Healthy bone is maintained in an exquisitely balanced state by numerous intercellular communication systems. Evidence that glutamate signaling is a significant participant in bone homeostasis continues to accumulate, and disruptions in glutamatergic mechanisms may contribute to a variety of bone diseases. However, owing to their apparent fundamental importance in numerous organ systems, future in vivo studies will require targeted manipulation of glutamatergic signaling to evaluate such consequences on bone homeostasis. Bone may be especially susceptible to glutamate interference as bone cells express the necessary receptors and transporters to transmit and receive glutamate signals for their normal functions.
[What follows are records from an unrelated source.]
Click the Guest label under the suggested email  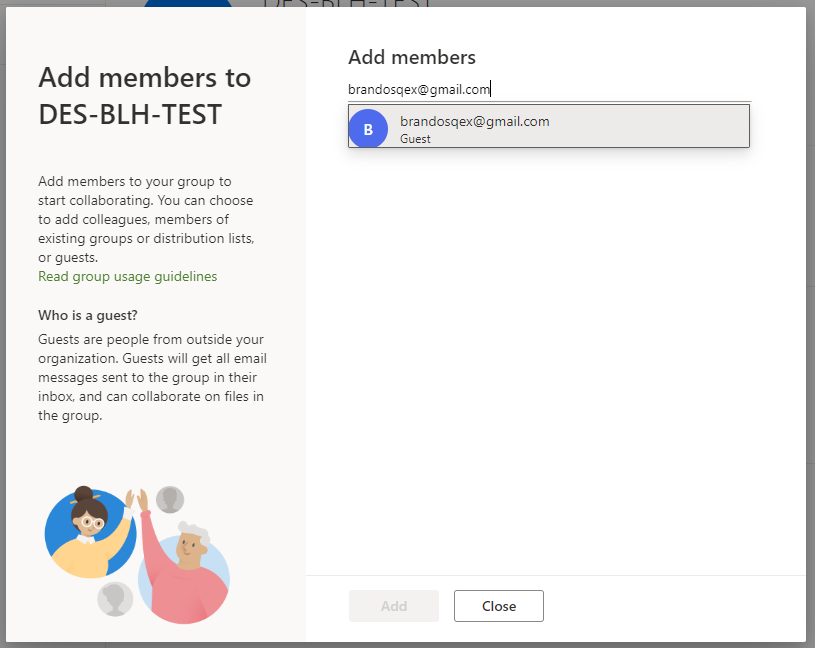click(x=415, y=139)
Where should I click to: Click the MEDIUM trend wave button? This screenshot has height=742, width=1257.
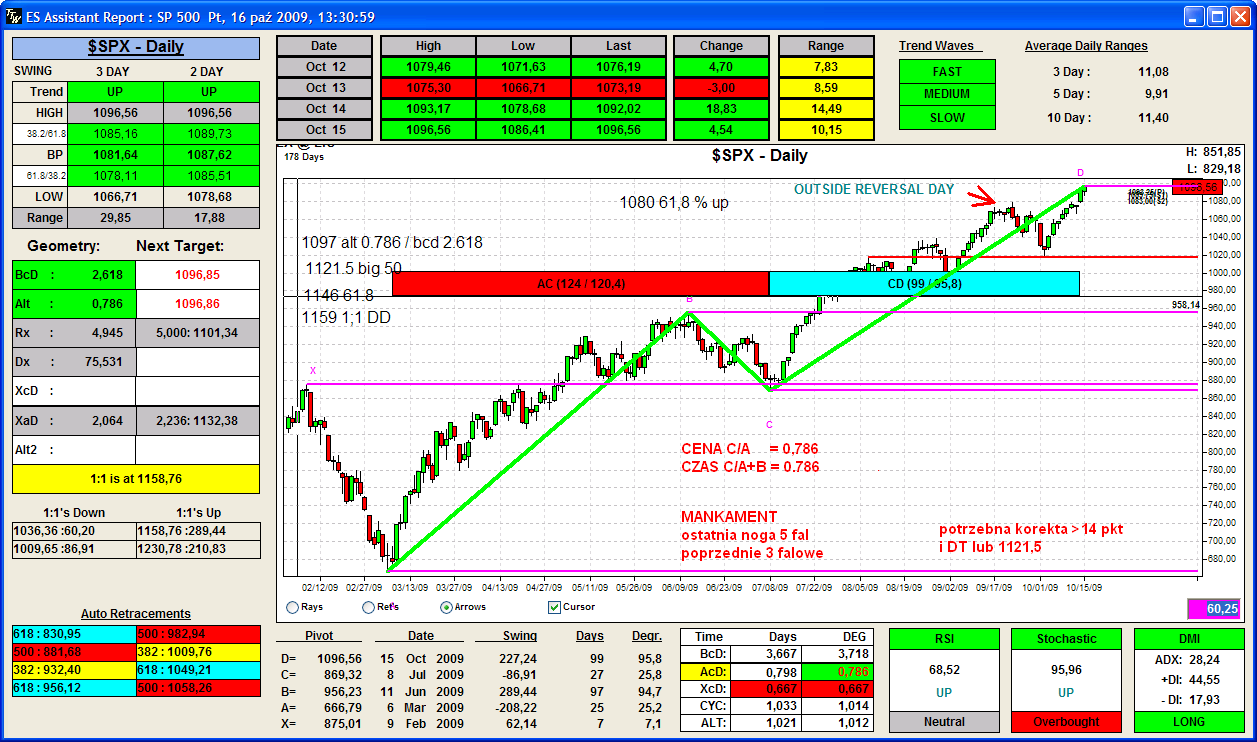point(947,94)

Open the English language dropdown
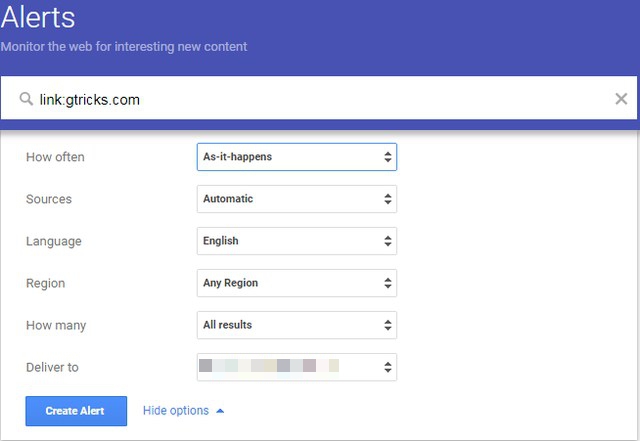pyautogui.click(x=296, y=241)
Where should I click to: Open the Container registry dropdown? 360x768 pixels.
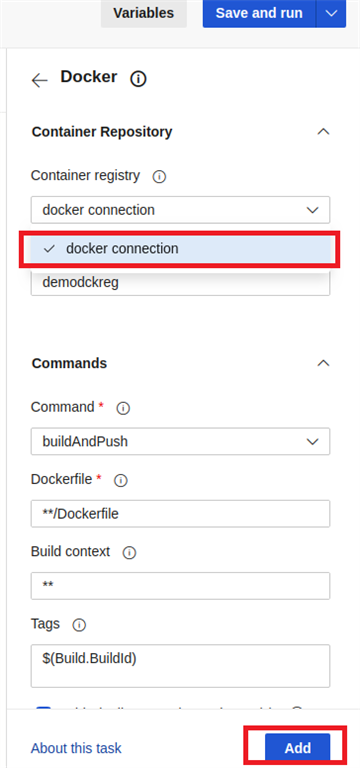(x=180, y=210)
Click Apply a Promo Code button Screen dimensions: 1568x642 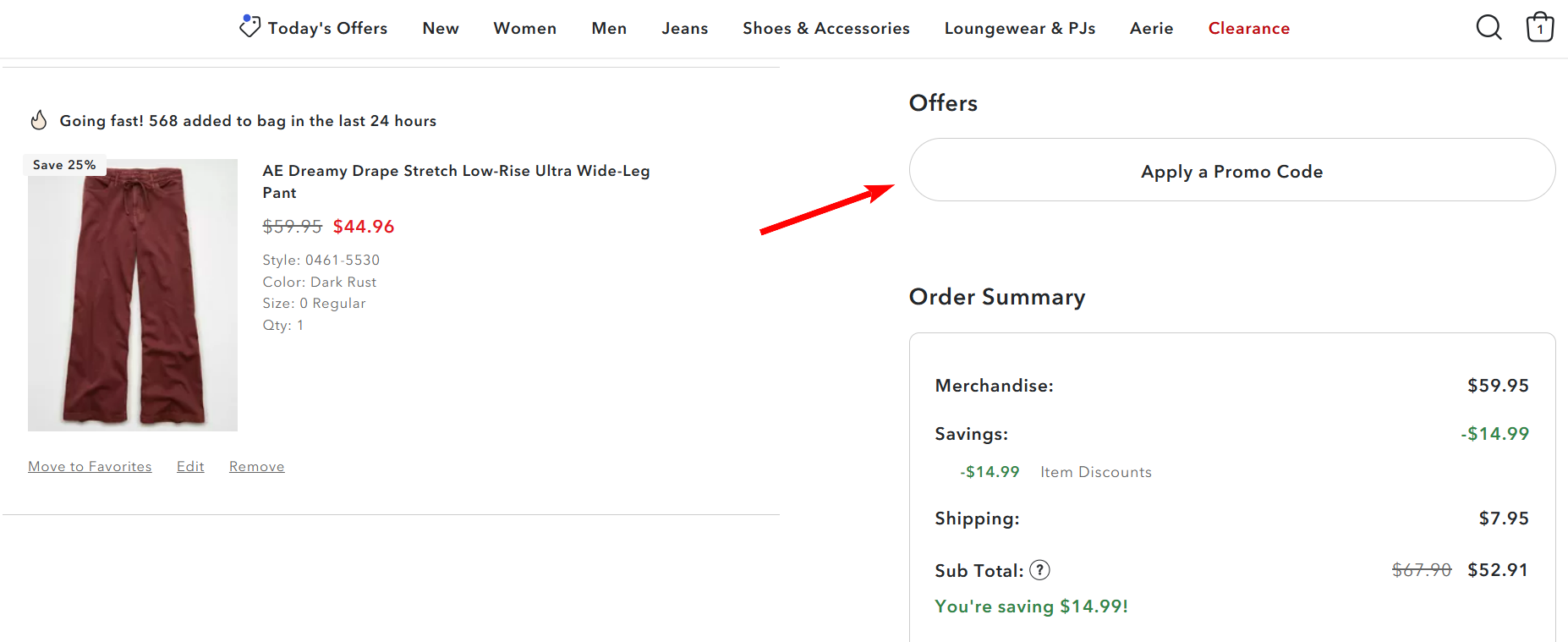[x=1231, y=170]
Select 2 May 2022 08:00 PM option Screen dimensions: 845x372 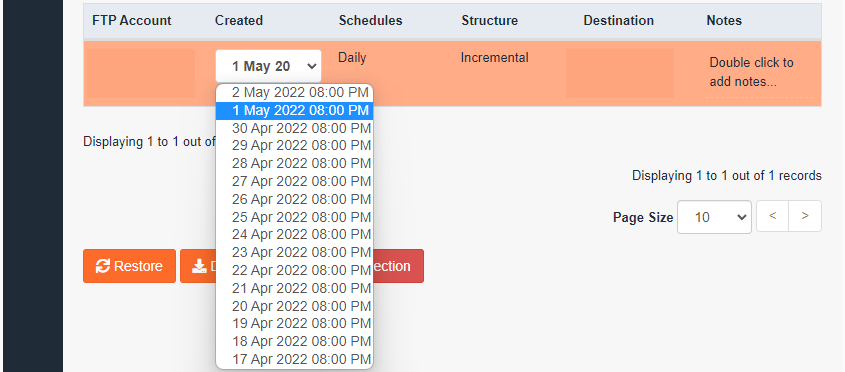[x=294, y=93]
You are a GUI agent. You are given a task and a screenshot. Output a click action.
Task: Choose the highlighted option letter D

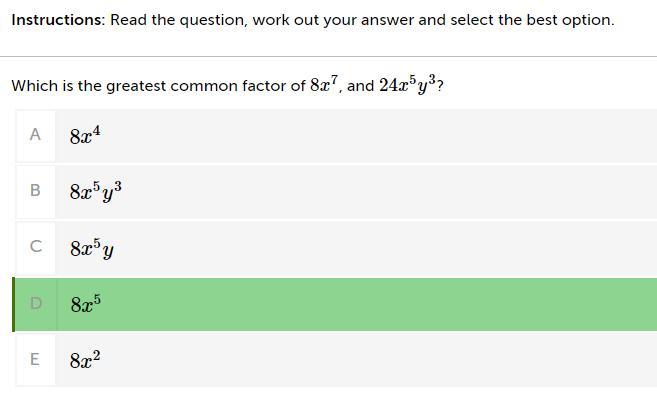(x=36, y=303)
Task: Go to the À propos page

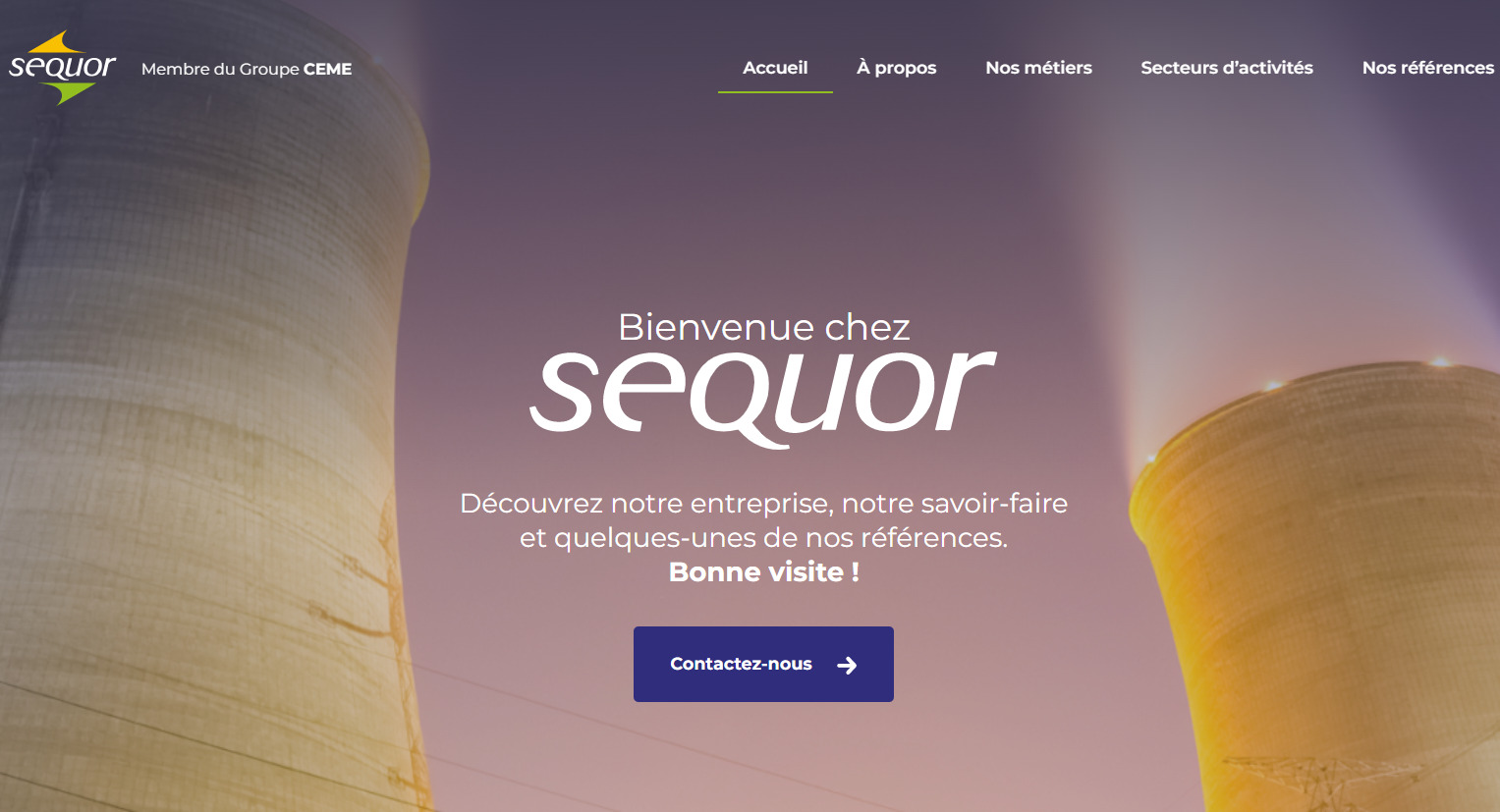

Glutamate transport appears critical for feedback control between Oc and Ob and disruption of this process may be relevant in osteoporosis. In osteoarthritis, glutamate receptor expression is altered compared to normal bone cells, and extracellular glutamate concentrations are significantly increased in affected joints in RA and could impact inflammatory responses. In arthritis, glutamate-sensitive nociceptors may be stimulated by this locally elevated signal, and may contribute to arthritis pain. Cancers growing in bone significantly disrupts bone metabolism and causes severe pain. As cancer cells are known to secrete glutamate, this errant extracellular signal may deregulate the tightly coupled glutamatergic bone remodeling process and may directly stimulate nociceptors. Pharmacologic modulation of the transporter secreting glutamate from cancer cells is offered as a potential strategy to reduce both metabolic disruption and pain in bone cancer, and in a wider context, suggests that the glutamatergic communication system holds significant potential as a therapeutic target in a number of bone-related disorders. As glutamate signaling is such a fundamental biological process, identifying how it functions in normal bone is vital to advancing our capacity to develop glutamate-based treatments for bone diseases.

Conflict of Interest Statement

The authors declare that the research was conducted in the absence of any commercial or financial relationships that could be construed as a potential conflict of interest.


This work was supported in part by operating grants (to Gurmit Singh) provided by the Canadian Institutes for Health Research.